Business innovation should be closely connected to revenue. But often marketing myopia gets between needed business innovation and profitable growth. Let me explain.
Your success is dependent on revenue. Of course. How else can you pay the bills and be profitable? Unless you’re Twitter, you can’t.
In the short term revenue is essential. It fuels your activities, and it’s the result of your activities, but it’s not your business. Solving customers’ problems is. And business innovation is key to finding new solutions for their problems as they see them.

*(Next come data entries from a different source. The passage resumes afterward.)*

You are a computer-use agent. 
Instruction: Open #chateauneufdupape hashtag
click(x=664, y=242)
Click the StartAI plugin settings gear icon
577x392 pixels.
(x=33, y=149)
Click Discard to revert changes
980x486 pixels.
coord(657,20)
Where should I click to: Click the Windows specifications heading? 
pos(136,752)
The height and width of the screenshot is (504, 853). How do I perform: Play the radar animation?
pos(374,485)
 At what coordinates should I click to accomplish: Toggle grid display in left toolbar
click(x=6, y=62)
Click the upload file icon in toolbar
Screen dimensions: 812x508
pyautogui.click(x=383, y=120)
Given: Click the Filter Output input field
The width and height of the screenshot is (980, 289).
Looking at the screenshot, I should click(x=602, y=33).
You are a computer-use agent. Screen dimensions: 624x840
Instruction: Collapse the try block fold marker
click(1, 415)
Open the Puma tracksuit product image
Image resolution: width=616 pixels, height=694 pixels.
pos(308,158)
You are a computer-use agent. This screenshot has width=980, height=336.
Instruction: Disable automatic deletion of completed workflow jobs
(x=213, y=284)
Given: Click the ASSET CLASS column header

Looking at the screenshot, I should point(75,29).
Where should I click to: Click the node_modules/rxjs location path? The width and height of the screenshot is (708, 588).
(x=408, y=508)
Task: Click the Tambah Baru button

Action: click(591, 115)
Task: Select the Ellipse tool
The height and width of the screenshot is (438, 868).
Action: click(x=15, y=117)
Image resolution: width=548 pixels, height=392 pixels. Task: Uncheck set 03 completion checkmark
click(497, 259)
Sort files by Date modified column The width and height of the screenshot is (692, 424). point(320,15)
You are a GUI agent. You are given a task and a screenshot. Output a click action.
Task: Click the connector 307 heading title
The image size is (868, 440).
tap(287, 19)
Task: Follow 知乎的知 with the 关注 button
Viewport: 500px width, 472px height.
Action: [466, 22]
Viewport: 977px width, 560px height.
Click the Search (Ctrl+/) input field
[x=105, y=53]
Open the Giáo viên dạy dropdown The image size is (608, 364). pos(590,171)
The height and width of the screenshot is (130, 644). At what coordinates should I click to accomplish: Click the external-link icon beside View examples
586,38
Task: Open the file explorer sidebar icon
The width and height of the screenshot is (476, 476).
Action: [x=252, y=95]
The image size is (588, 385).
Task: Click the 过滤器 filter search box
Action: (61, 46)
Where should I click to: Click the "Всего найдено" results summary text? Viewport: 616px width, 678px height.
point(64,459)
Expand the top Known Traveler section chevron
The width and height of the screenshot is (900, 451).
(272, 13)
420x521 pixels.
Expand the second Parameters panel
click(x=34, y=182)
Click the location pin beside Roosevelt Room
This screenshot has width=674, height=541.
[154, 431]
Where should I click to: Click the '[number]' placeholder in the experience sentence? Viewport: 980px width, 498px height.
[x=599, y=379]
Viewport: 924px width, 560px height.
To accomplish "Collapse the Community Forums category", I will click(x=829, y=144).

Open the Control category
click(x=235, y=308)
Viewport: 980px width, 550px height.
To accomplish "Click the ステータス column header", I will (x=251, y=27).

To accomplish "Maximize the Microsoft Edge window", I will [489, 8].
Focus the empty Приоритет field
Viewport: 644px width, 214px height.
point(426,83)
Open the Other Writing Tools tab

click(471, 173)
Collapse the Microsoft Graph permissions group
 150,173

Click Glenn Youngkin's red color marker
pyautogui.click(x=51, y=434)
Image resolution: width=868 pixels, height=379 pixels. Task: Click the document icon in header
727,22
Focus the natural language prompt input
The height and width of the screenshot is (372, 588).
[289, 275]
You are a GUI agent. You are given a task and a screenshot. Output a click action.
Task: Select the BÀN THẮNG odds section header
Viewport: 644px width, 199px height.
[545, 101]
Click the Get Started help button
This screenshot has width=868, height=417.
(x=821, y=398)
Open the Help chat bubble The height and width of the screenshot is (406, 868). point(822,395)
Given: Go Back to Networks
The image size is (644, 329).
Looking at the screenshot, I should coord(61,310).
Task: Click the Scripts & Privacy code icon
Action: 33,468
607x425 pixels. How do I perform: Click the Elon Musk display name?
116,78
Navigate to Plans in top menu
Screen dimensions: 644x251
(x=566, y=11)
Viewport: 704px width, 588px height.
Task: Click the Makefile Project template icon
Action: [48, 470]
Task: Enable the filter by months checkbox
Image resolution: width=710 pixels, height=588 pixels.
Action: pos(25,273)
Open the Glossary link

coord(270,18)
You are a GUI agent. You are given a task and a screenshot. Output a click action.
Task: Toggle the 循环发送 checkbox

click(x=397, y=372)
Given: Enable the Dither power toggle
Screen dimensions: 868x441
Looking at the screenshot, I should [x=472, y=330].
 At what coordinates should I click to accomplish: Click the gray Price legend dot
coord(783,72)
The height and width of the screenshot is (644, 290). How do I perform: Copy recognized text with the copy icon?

Consider an example from the famous 1960 HBR case, Marketing Myopia, by Theodore Levitt. For buggy whip manufactures, early in the 20th Century, revenue depended on selling buggy whips. They thought that this, the manufacture and sale of buggy whips, was the business they were in. Well they weren’t. They were in the motivation business.
Consider a more recent example. Rolodex is a well known brand. So well known it became generic for contact list.
“She has a killer Rolodex.”
Their success was built on the manufacture and sale of address storage products. So they thought, “We are in the address storage and organization business.” Or perhaps it’s the office supply business, or perhaps … it’s a little hard to tell, from their web site, exactly what business they think they are in. Rolodex needs to innovate and extend their powerful brand into the new emerging channels. But the tyranny of revenue, the constant scramble for more sales from current products, doesn’t allow them to see that they were in the connection business. The result, they’ve been eclipsed by LinkedIn and Plaxo.
Hip Shots
- Understand your products from your customers point of view. What’s their problem? How are you solving it? Use business innovation to develop new products and business models to solve their problems.
- Embrace emerging channels and technology. Don’t bet the farm but don’t ignore them either. Watch them carefully, put a toe in early and often, and objectively consider how you could use what’s new to do a better job solving your customers’ problems.
- Ask your most creative managers, or go outside and ask a creative consultant how they would break your existing model. What would they do if they wanted to attack your base business. Then launch the attack yourself.
- Carve out a budget that isn’t revenue dependent and use it to fund innovation efforts. Treat this money like it’s a fixed or capital expense that must be spent. Because it does.